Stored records
= = = =
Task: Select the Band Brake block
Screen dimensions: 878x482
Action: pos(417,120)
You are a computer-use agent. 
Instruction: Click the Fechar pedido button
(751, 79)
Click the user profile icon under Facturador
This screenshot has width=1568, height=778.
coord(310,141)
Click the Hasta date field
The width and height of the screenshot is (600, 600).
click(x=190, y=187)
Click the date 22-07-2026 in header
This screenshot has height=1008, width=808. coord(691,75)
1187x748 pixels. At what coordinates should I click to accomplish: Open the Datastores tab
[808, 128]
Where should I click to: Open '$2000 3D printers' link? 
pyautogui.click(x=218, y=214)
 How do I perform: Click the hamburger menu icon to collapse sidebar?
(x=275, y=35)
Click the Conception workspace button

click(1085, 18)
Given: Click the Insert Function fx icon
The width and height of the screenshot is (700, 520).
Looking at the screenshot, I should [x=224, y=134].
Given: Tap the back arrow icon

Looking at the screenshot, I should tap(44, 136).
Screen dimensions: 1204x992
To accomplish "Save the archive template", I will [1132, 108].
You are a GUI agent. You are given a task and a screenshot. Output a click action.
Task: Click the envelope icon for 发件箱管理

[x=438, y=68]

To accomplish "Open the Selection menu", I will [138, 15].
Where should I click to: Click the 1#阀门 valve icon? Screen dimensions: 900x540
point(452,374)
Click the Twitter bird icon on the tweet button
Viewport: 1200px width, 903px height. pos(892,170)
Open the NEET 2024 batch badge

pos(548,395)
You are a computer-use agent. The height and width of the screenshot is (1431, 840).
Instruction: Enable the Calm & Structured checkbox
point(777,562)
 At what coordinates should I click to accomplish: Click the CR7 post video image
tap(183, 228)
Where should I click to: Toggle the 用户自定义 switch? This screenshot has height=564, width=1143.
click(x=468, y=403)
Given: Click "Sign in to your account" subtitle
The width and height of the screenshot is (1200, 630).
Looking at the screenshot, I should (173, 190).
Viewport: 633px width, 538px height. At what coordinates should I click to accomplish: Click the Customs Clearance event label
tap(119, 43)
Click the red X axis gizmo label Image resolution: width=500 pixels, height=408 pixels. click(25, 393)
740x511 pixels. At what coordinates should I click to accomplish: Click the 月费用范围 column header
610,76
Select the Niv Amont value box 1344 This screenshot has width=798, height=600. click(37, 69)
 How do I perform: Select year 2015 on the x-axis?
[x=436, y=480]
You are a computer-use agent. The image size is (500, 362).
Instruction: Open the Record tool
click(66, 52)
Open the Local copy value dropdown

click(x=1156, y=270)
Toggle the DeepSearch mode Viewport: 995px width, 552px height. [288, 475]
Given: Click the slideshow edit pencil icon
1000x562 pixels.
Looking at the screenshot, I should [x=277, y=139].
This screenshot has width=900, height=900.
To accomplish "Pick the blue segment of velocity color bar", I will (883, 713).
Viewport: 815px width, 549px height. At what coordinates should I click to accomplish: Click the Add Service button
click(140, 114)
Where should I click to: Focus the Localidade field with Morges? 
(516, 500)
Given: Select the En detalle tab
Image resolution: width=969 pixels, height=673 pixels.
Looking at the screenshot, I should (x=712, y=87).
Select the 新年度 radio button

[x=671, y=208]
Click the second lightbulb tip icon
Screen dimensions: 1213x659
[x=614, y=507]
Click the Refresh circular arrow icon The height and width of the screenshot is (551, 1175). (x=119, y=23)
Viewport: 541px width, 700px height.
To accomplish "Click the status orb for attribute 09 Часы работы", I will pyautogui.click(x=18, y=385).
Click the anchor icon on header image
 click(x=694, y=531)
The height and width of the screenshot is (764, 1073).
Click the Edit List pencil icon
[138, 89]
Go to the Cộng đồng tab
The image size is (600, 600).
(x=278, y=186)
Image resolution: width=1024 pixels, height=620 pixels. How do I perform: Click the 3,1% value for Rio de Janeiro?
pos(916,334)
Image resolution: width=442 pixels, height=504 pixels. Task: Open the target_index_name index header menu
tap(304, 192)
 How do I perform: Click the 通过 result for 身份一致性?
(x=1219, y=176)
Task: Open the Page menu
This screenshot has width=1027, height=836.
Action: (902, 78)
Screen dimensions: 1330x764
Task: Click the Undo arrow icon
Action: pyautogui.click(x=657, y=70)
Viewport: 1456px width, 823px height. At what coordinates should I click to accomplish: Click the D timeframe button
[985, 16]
= = = =
> Activity:
Retype the data. Every line must match the original exactly.

> Answer space:
Task: Select the Band Brake block
Screen dimensions: 878x482
Action: pos(417,120)
You are a computer-use agent. 
Instruction: Click the Fechar pedido button
(751, 79)
Click the user profile icon under Facturador
This screenshot has width=1568, height=778.
coord(310,141)
Click the Hasta date field
The width and height of the screenshot is (600, 600).
click(x=190, y=187)
Click the date 22-07-2026 in header
This screenshot has height=1008, width=808. coord(691,75)
1187x748 pixels. At what coordinates should I click to accomplish: Open the Datastores tab
[808, 128]
Where should I click to: Open '$2000 3D printers' link? 
pyautogui.click(x=218, y=214)
 How do I perform: Click the hamburger menu icon to collapse sidebar?
(x=275, y=35)
Click the Conception workspace button

click(1085, 18)
Given: Click the Insert Function fx icon
The width and height of the screenshot is (700, 520).
Looking at the screenshot, I should [x=224, y=134].
Given: Tap the back arrow icon

Looking at the screenshot, I should tap(44, 136).
Screen dimensions: 1204x992
To accomplish "Save the archive template", I will [1132, 108].
You are a GUI agent. You are given a task and a screenshot. Output a click action.
Task: Click the envelope icon for 发件箱管理

[x=438, y=68]

To accomplish "Open the Selection menu", I will [138, 15].
Where should I click to: Click the 1#阀门 valve icon? Screen dimensions: 900x540
point(452,374)
Click the Twitter bird icon on the tweet button
Viewport: 1200px width, 903px height. pos(892,170)
Open the NEET 2024 batch badge

pos(548,395)
You are a computer-use agent. The height and width of the screenshot is (1431, 840).
Instruction: Enable the Calm & Structured checkbox
point(777,562)
 At what coordinates should I click to accomplish: Click the CR7 post video image
tap(183, 228)
Where should I click to: Toggle the 用户自定义 switch? This screenshot has height=564, width=1143.
click(x=468, y=403)
Given: Click "Sign in to your account" subtitle
The width and height of the screenshot is (1200, 630).
Looking at the screenshot, I should (173, 190).
Viewport: 633px width, 538px height. At what coordinates should I click to accomplish: Click the Customs Clearance event label
tap(119, 43)
Click the red X axis gizmo label Image resolution: width=500 pixels, height=408 pixels. click(25, 393)
740x511 pixels. At what coordinates should I click to accomplish: Click the 月费用范围 column header
610,76
Select the Niv Amont value box 1344 This screenshot has width=798, height=600. click(37, 69)
 How do I perform: Select year 2015 on the x-axis?
[x=436, y=480]
You are a computer-use agent. The image size is (500, 362).
Instruction: Open the Record tool
click(66, 52)
Open the Local copy value dropdown

click(x=1156, y=270)
Toggle the DeepSearch mode Viewport: 995px width, 552px height. [288, 475]
Given: Click the slideshow edit pencil icon
1000x562 pixels.
Looking at the screenshot, I should [x=277, y=139].
This screenshot has width=900, height=900.
To accomplish "Pick the blue segment of velocity color bar", I will (883, 713).
Viewport: 815px width, 549px height. At what coordinates should I click to accomplish: Click the Add Service button
click(140, 114)
Where should I click to: Focus the Localidade field with Morges? 
(516, 500)
Given: Select the En detalle tab
Image resolution: width=969 pixels, height=673 pixels.
Looking at the screenshot, I should (x=712, y=87).
Select the 新年度 radio button

[x=671, y=208]
Click the second lightbulb tip icon
Screen dimensions: 1213x659
[x=614, y=507]
Click the Refresh circular arrow icon The height and width of the screenshot is (551, 1175). (x=119, y=23)
Viewport: 541px width, 700px height.
To accomplish "Click the status orb for attribute 09 Часы работы", I will pyautogui.click(x=18, y=385).
Click the anchor icon on header image
 click(x=694, y=531)
The height and width of the screenshot is (764, 1073).
Click the Edit List pencil icon
[138, 89]
Go to the Cộng đồng tab
The image size is (600, 600).
(x=278, y=186)
Image resolution: width=1024 pixels, height=620 pixels. How do I perform: Click the 3,1% value for Rio de Janeiro?
pos(916,334)
Image resolution: width=442 pixels, height=504 pixels. Task: Open the target_index_name index header menu
tap(304, 192)
 How do I perform: Click the 通过 result for 身份一致性?
(x=1219, y=176)
Task: Open the Page menu
This screenshot has width=1027, height=836.
Action: (902, 78)
Screen dimensions: 1330x764
Task: Click the Undo arrow icon
Action: pyautogui.click(x=657, y=70)
Viewport: 1456px width, 823px height. At what coordinates should I click to accomplish: Click the D timeframe button
[985, 16]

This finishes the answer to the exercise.